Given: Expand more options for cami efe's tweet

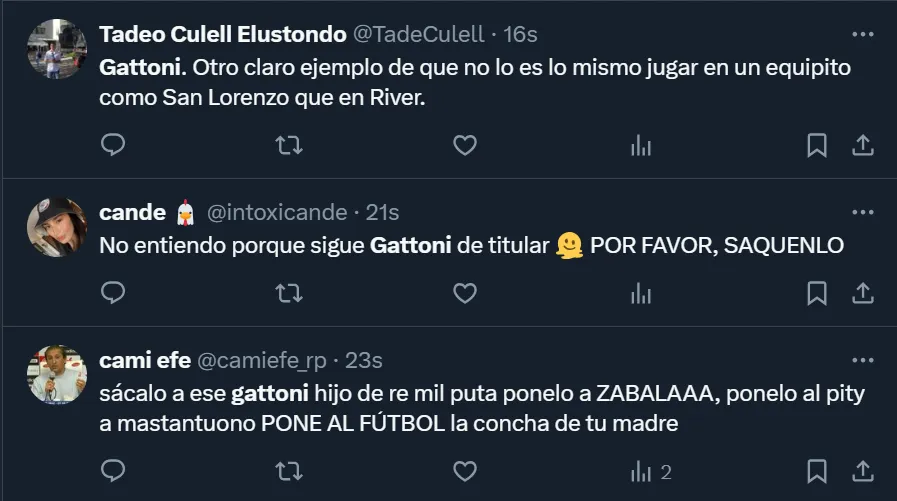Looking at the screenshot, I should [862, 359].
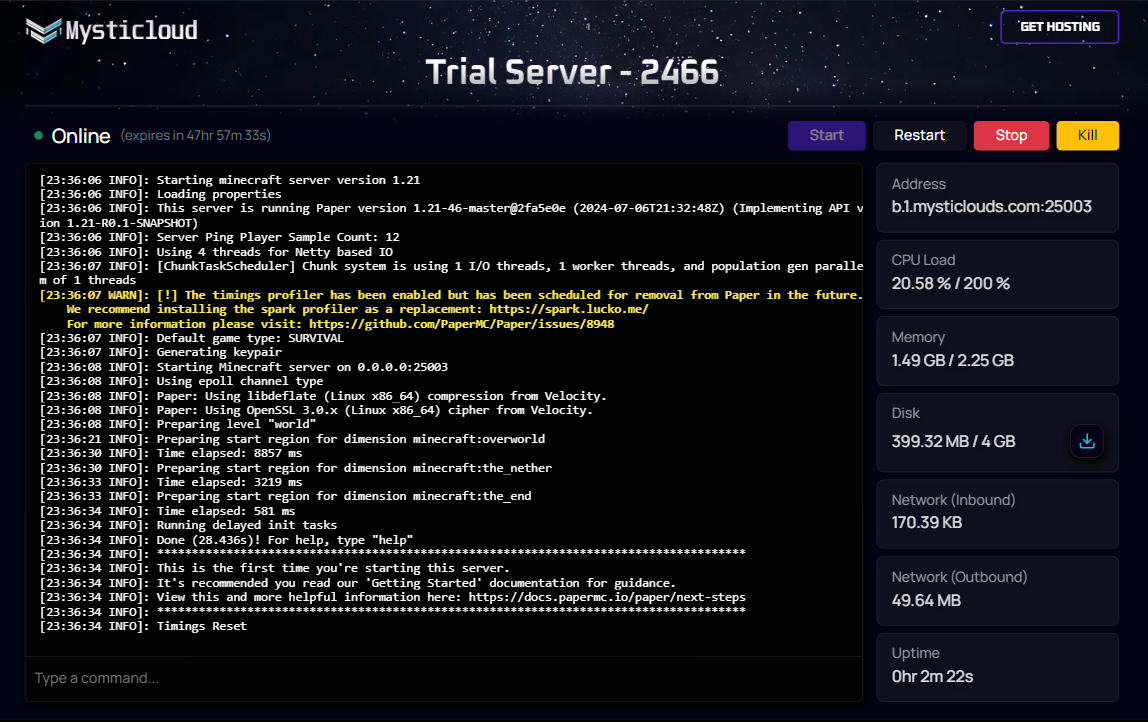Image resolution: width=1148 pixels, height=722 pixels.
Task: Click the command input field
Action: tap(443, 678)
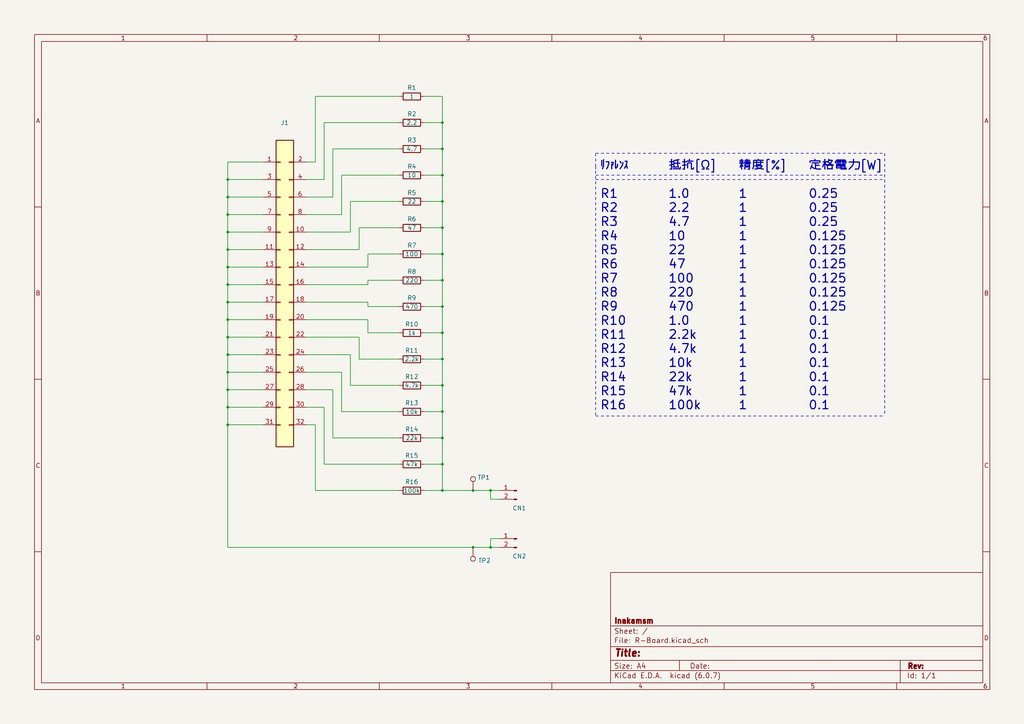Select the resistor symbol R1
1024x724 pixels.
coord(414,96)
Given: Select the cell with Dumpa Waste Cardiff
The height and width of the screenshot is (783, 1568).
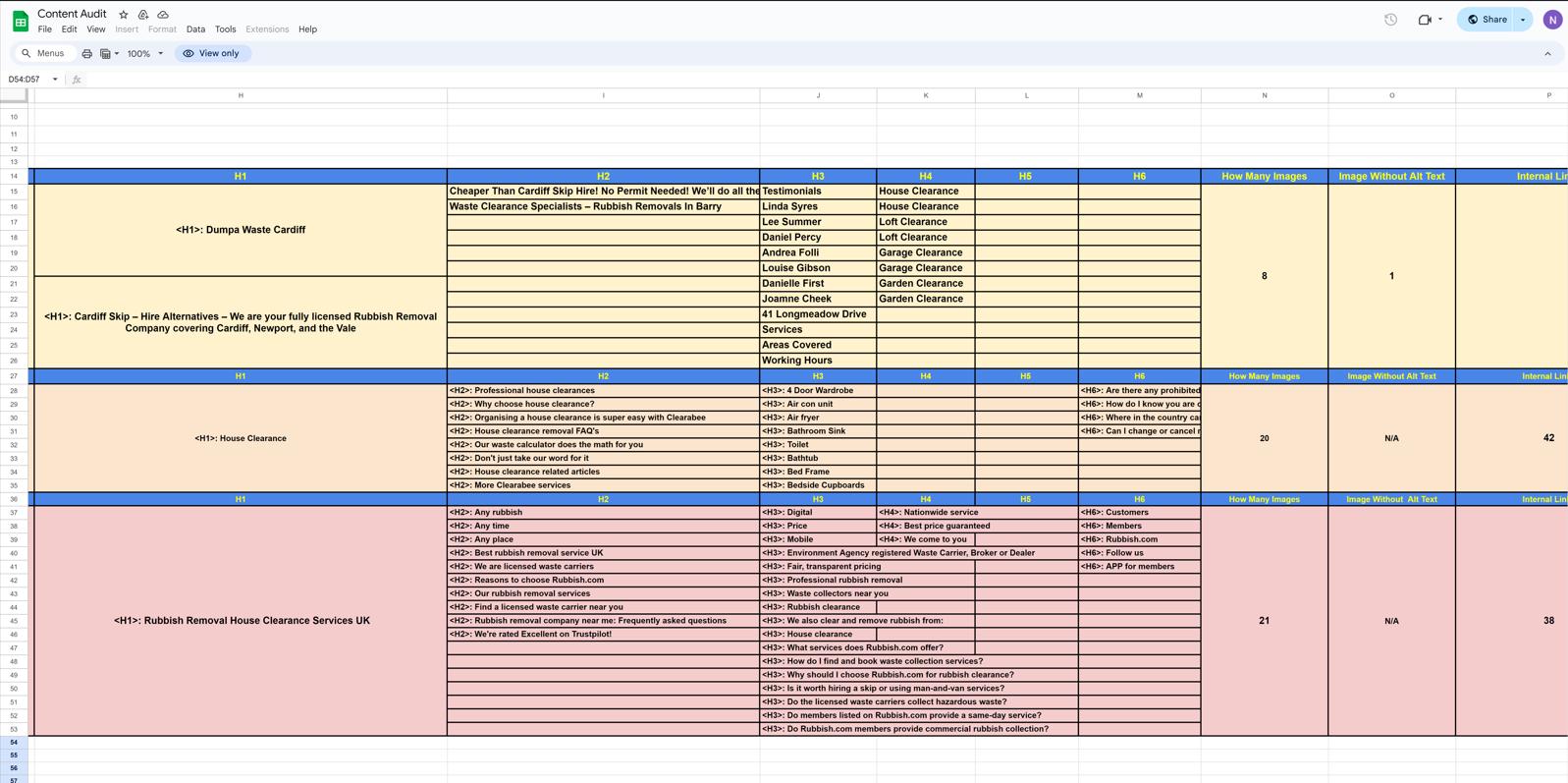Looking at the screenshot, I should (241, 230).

* * *

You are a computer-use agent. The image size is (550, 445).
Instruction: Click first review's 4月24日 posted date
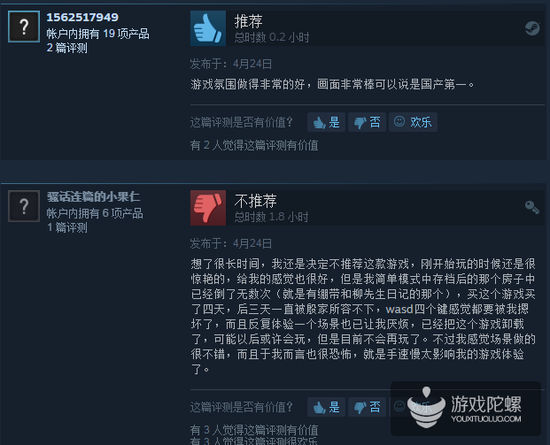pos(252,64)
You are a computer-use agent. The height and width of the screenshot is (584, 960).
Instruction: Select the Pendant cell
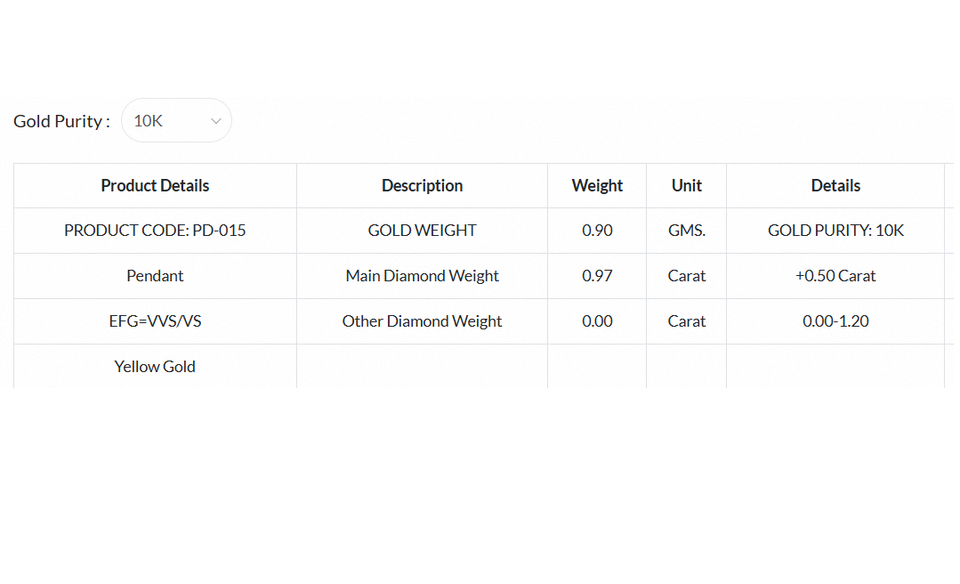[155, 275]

ASSIGNMENT ▸ From the listing above, restate verbatim the lines running from the one with "Given: Expand more" through the one with "Given: Select the", inclusive, but not the pictures.

OUTPUT ▸
Given: Expand more options for cami efe's tweet

Looking at the screenshot, I should [862, 359].
Image resolution: width=1148 pixels, height=722 pixels.
Task: Click the command input field
Action: tap(443, 678)
Select the resistor symbol R1
1024x724 pixels.
coord(414,96)
Given: Select the cell with Dumpa Waste Cardiff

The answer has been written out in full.